As the evening went on, none of them noticing the clock, he recounted some amusing incidents, taking particular pleasure in making Louise laugh. She had a way of tilting her chin, exposing her long white throat, her eyes half-closed with merriment under her long lashes, making him yearn to put his lips to her smooth skin and kiss her beautiful mouth.

When the time came to leave he hoped that she had forgiven his brash acceptance of her sister’s invitation to him, but as she must have guessed, it had been a chance to get to know her better that he had not been able to resist. Yet did he know her any better? A slight melting of her coolness had not given him an insight into the mysterious depths of her. He was uncertain whether she would accept an invitation for her and her sister to dine with him the following Saturday evening, but he tried his luck after thanking them for their hospitality.

Louise, seeing Delphine’s undisguised excitement at the invitation, felt obliged to accept for her sake, but as she closed the door after him she was uneasy.

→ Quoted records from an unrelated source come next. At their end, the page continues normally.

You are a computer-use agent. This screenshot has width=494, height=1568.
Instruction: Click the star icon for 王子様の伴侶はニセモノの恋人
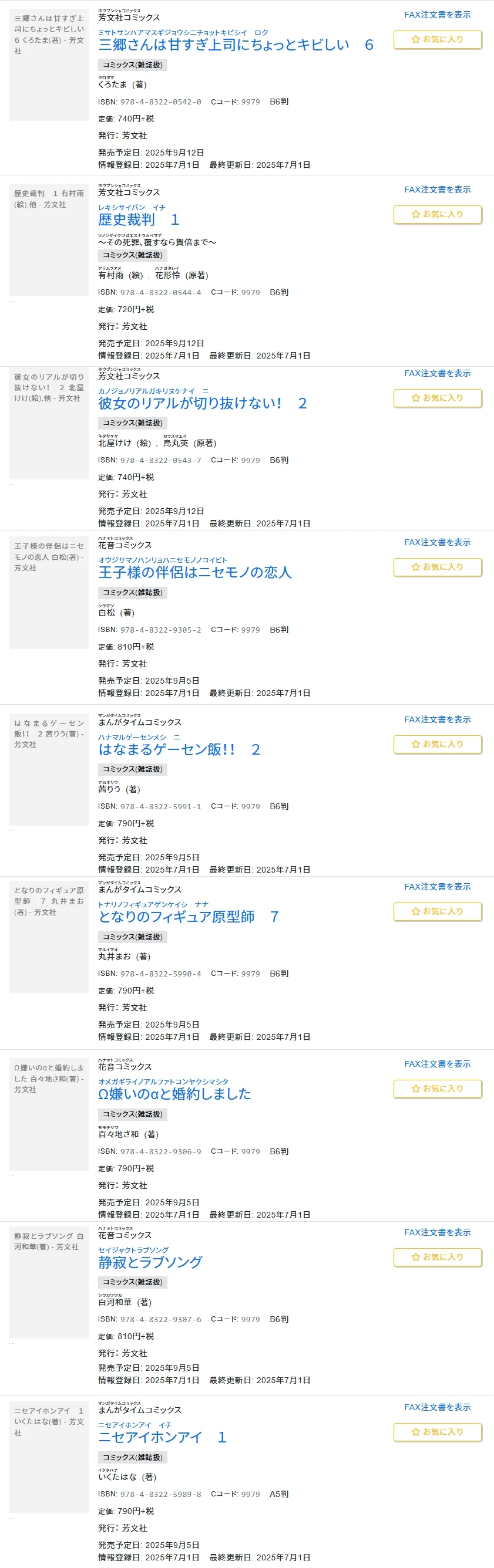(x=415, y=567)
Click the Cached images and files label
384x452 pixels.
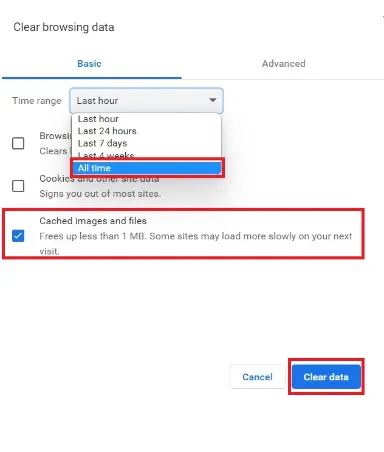pos(93,221)
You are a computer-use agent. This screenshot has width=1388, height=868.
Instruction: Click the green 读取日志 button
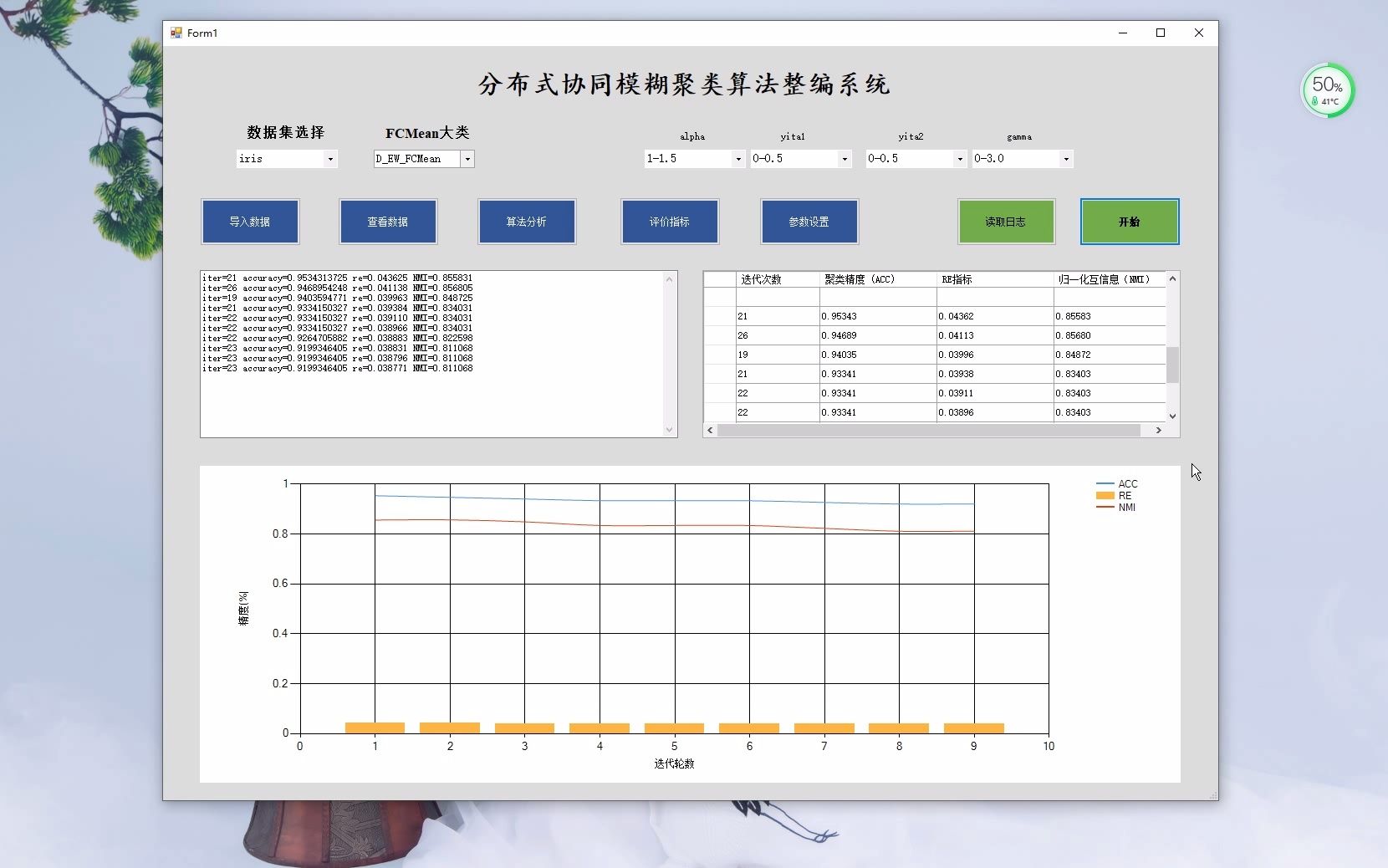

He was too vibrant and powerful a man to let into their lives. Then she reminded herself that after he had entertained them he would be going back to Boston, their brief acquaintanceship at an end.

Daniel, making his way back to the City Hotel, knew that, even more than before, Louise was going to dominate his thoughts and everything he did until he saw her again.

The following evening Delphine opened the door to a messenger boy from the hotel. He handed two striped boxes to her and left again. She had recognized them instantly as being from Miss Sullivan’s shop.